The European Patent Office (EPO) has published its Annual Review 2025, revealing that European patent applications exceeded 200,000 for the first time in the organisation’s history.
The milestone reflects growing confidence in the European patent system, supported by continued investment in digital transformation, AI and more efficient patent examination processes under the Strategic Plan 2028.
The Office processed a record 418,868 patent dossiers during 2025, increasing productivity by 4% while maintaining high quality standards and improving the speed of patent searches, grants and opposition proceedings.
User satisfaction also remained high following the EPO’s largest-ever satisfaction survey, involving more than 8,000 participants. Innovation activity continued to grow across strategic sectors including digital technologies, healthcare, advanced materials and battery technologies.

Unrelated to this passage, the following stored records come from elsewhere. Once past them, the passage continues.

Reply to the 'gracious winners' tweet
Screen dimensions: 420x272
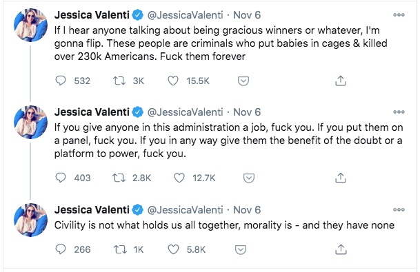coord(61,81)
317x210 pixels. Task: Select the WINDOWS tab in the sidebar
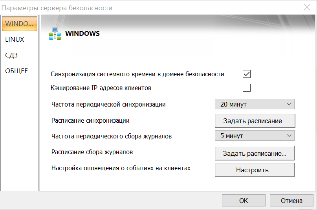(19, 24)
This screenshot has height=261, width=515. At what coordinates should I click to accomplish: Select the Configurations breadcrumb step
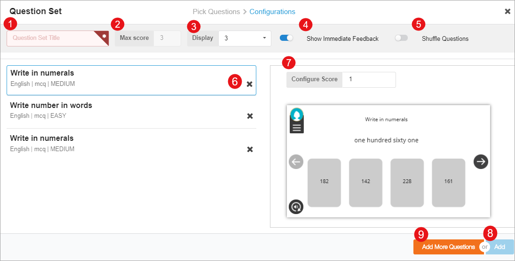[x=272, y=12]
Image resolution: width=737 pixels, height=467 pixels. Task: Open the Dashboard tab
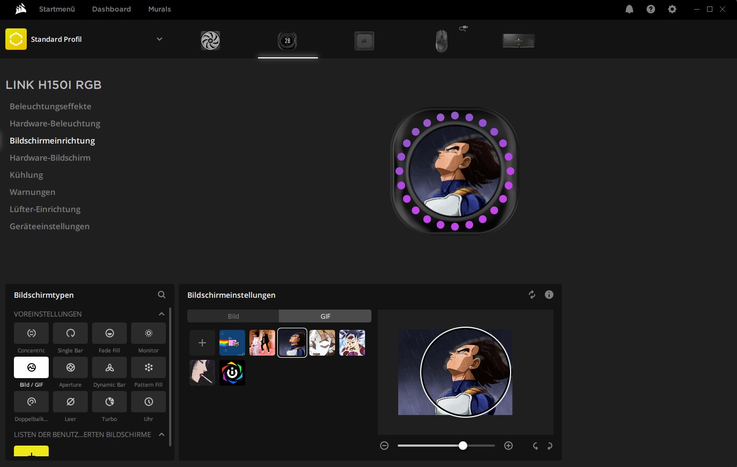pyautogui.click(x=111, y=9)
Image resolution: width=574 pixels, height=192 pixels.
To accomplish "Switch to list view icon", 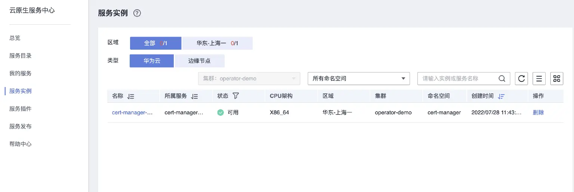I will tap(539, 78).
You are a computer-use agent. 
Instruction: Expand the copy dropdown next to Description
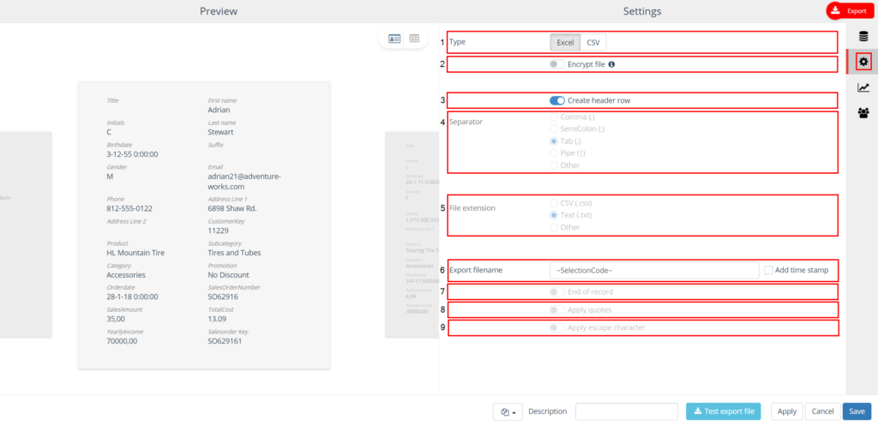pyautogui.click(x=508, y=411)
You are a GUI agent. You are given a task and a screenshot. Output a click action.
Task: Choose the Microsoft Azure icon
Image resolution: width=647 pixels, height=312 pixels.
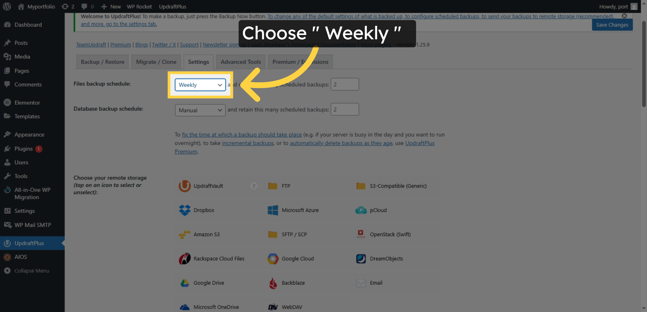tap(273, 210)
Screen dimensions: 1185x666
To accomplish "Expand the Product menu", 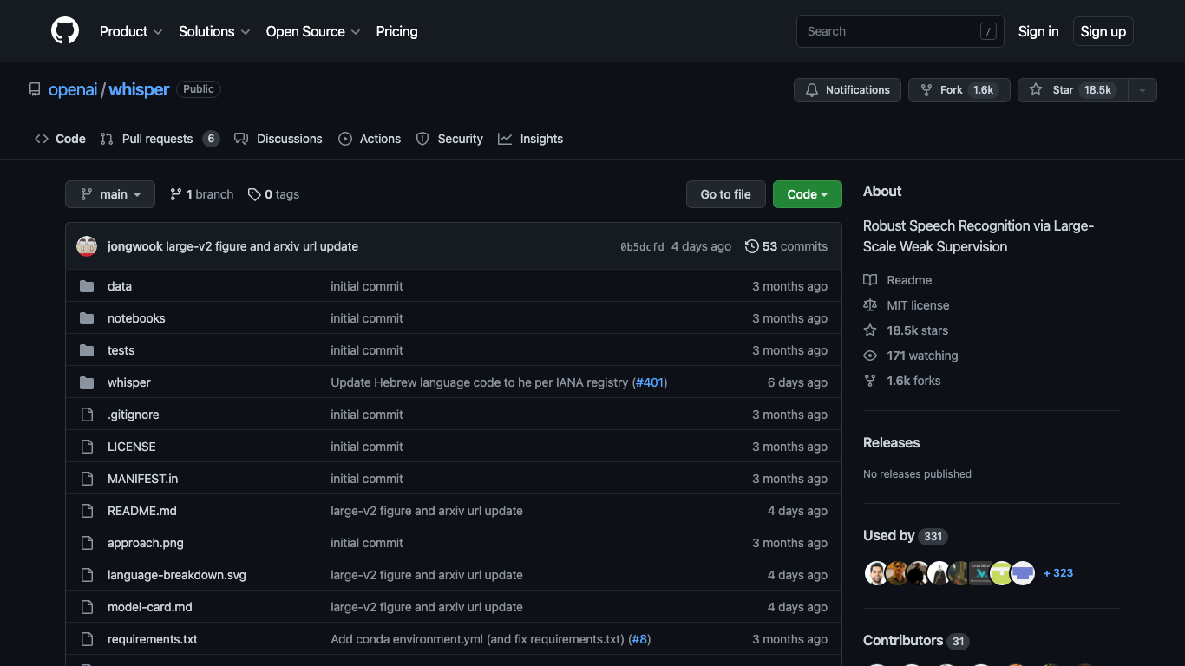I will point(130,31).
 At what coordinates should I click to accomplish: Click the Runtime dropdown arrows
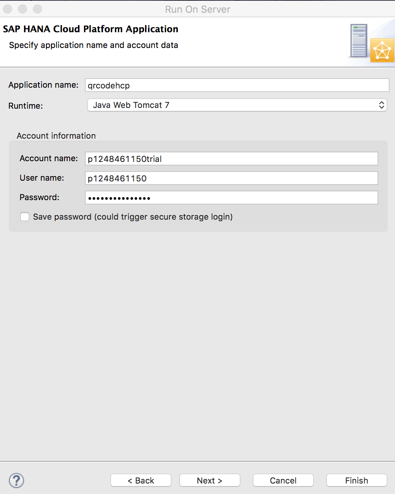click(382, 105)
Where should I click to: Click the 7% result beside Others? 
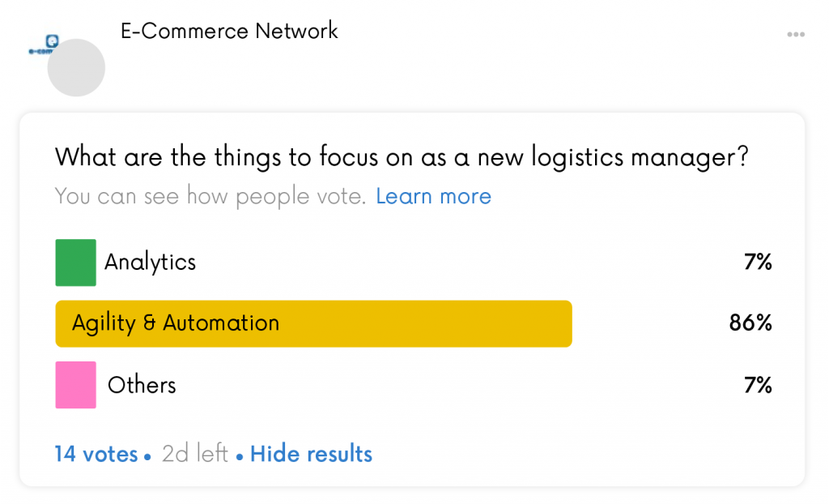[x=758, y=386]
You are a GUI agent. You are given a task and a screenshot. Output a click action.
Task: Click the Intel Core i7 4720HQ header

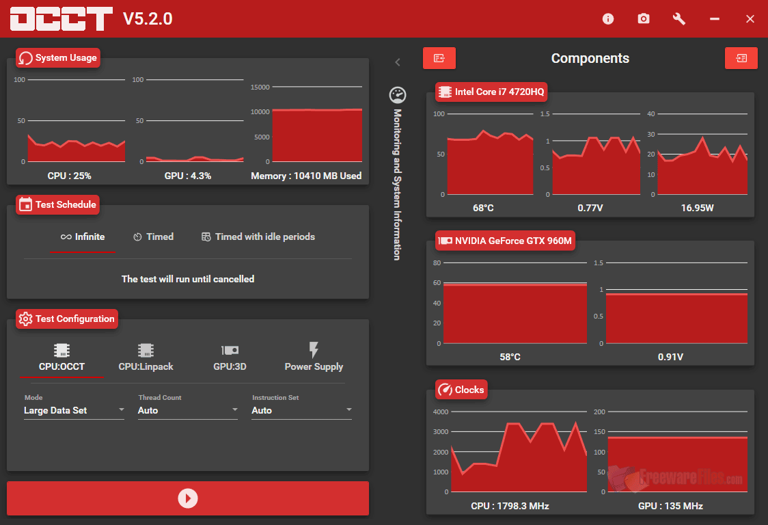point(491,92)
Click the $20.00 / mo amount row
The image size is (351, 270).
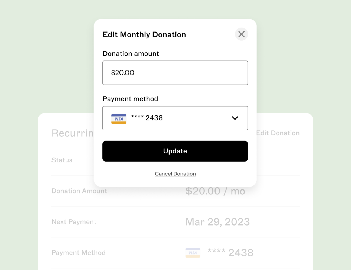click(x=215, y=191)
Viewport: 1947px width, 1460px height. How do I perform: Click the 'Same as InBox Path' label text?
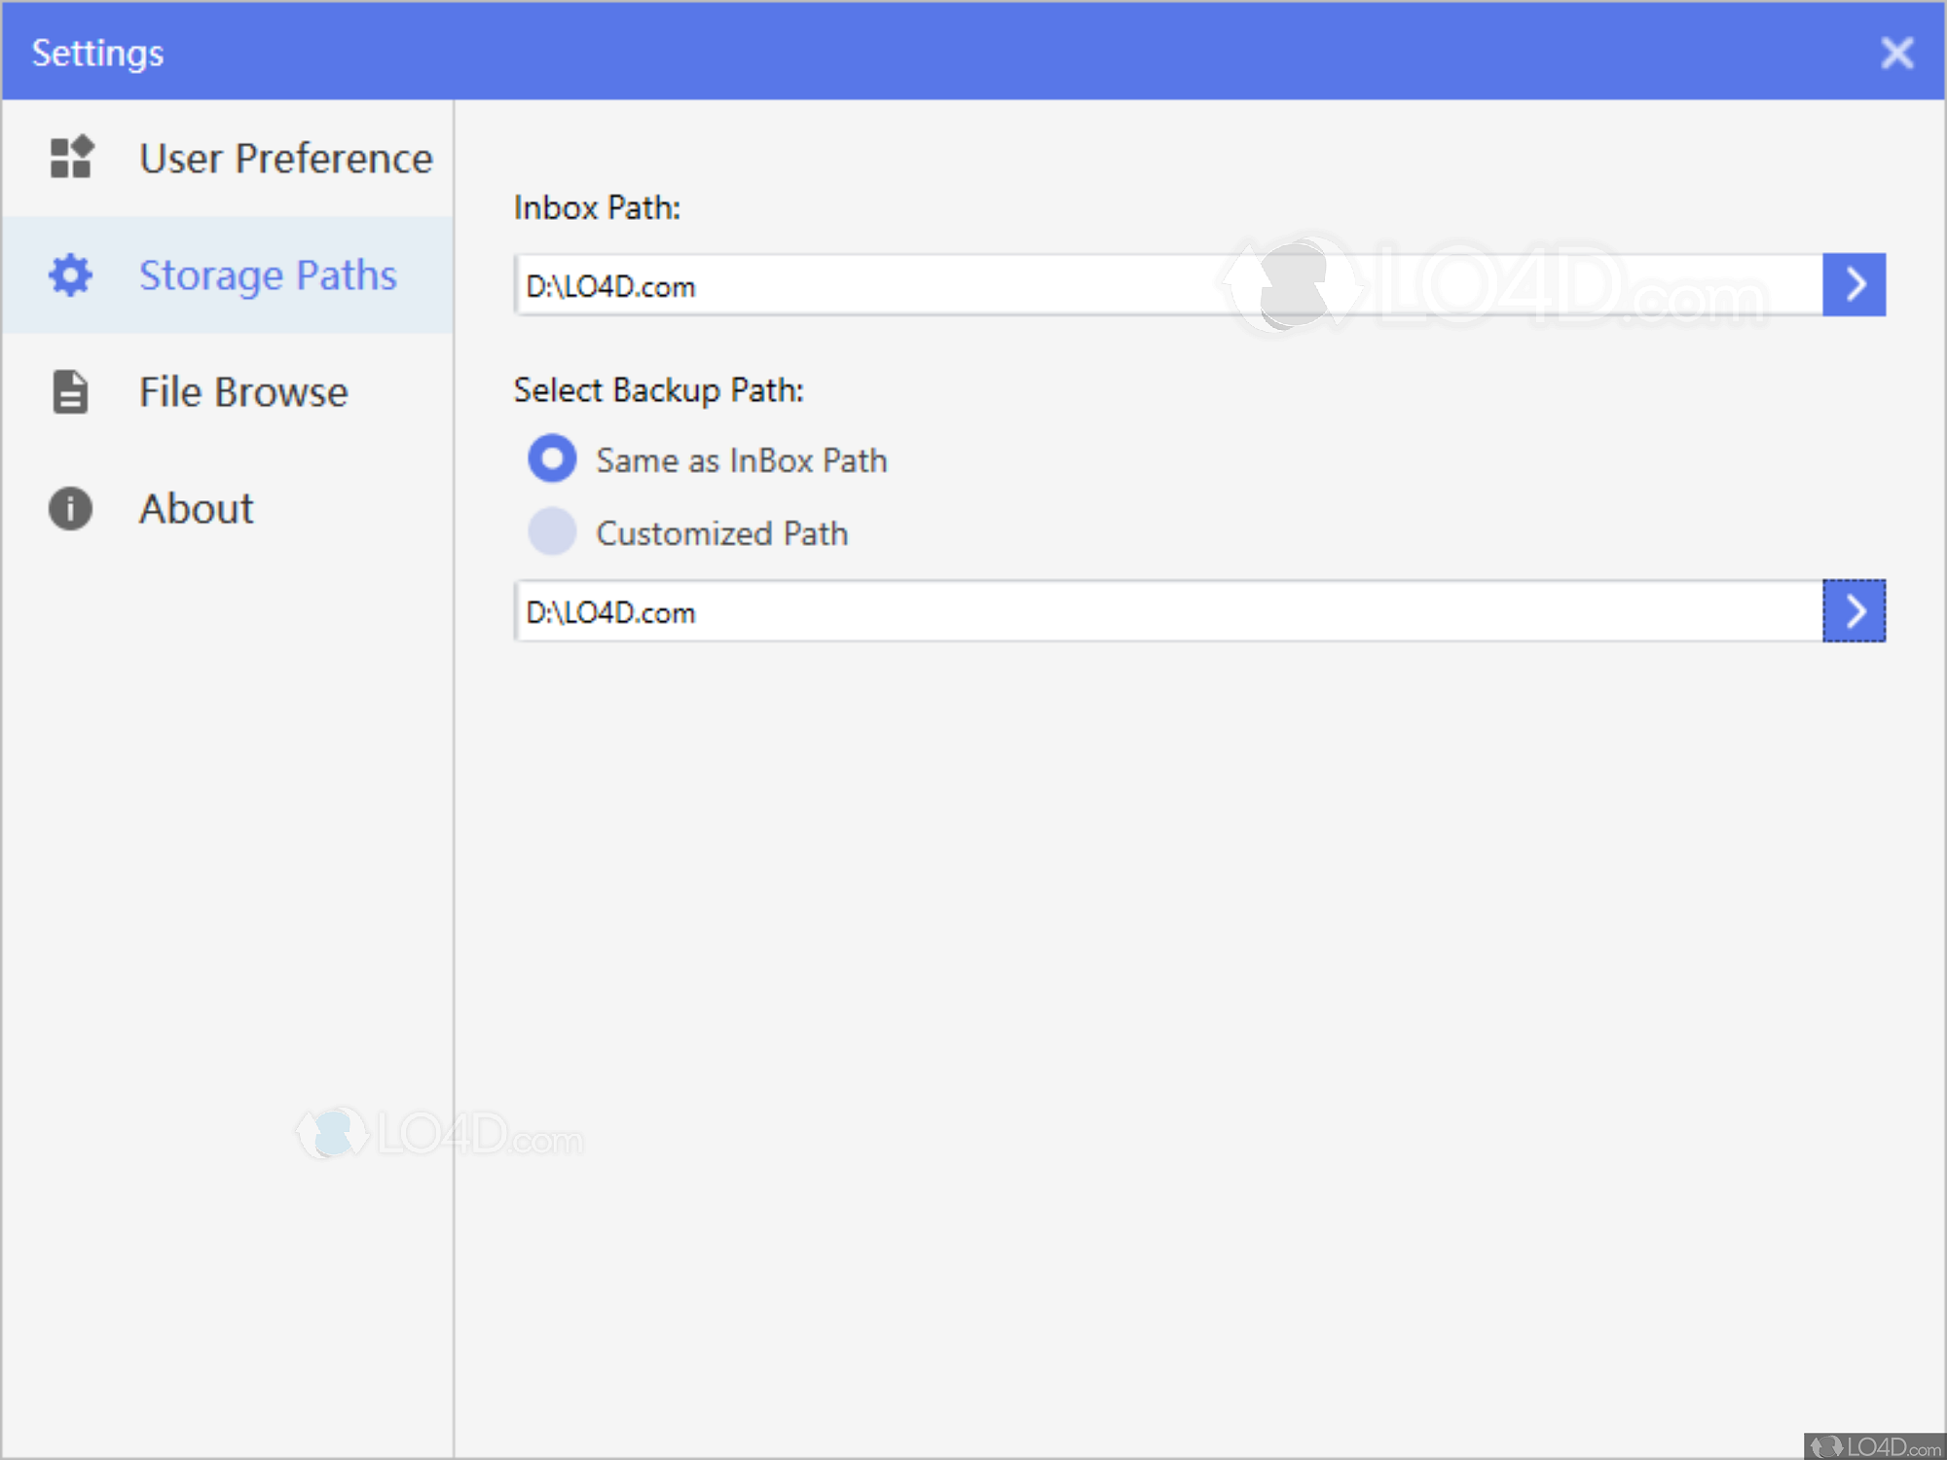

AI played an increasingly important role throughout the patent granting process. The EPO expanded AI-powered tools for patent examiners, including a large language model-based enhancement to its PreSearch system, designed to improve prior art discovery while ensuring examiners retain full control over decision-making.
Additional AI-supported capabilities now assist with document analysis, advanced searches, file allocation and oral proceedings. At the same time, MyEPO continued evolving as the organisation’s central digital platform, while Online Filing 2.0 became the standard filing tool ahead of broader DOCX filing deployment.
The report also highlights the growing success of the Unitary Patent system, with SMEs, universities and public research organisations accounting for nearly half of all Unitary Patents granted to European innovators.
Alongside new innovation intelligence tools such as the Patent Standards Explorer, Digital Library and expanded Deep Tech Finder, the EPO says it is strengthening Europe’s innovation ecosystem through greater transparency, digital services and data-driven patent intelligence.
Why does it matter?
The Annual Review demonstrates how AI is becoming embedded within one of Europe’s most important innovation institutions. Rather than replacing patent examiners, AI is being deployed to improve search quality, accelerate administrative processes and strengthen decision-making while maintaining human oversight.
It also illustrates Europe’s broader strategy of combining AI adoption with digital public services, intellectual property protection and innovation policy.
Record patent demand, expanding use of the Unitary Patent and new digital tools suggest the EPO is positioning itself as a key pillar of Europe’s competitiveness in emerging technologies, particularly as global competition intensifies in AI, semiconductors, advanced manufacturing and deep tech.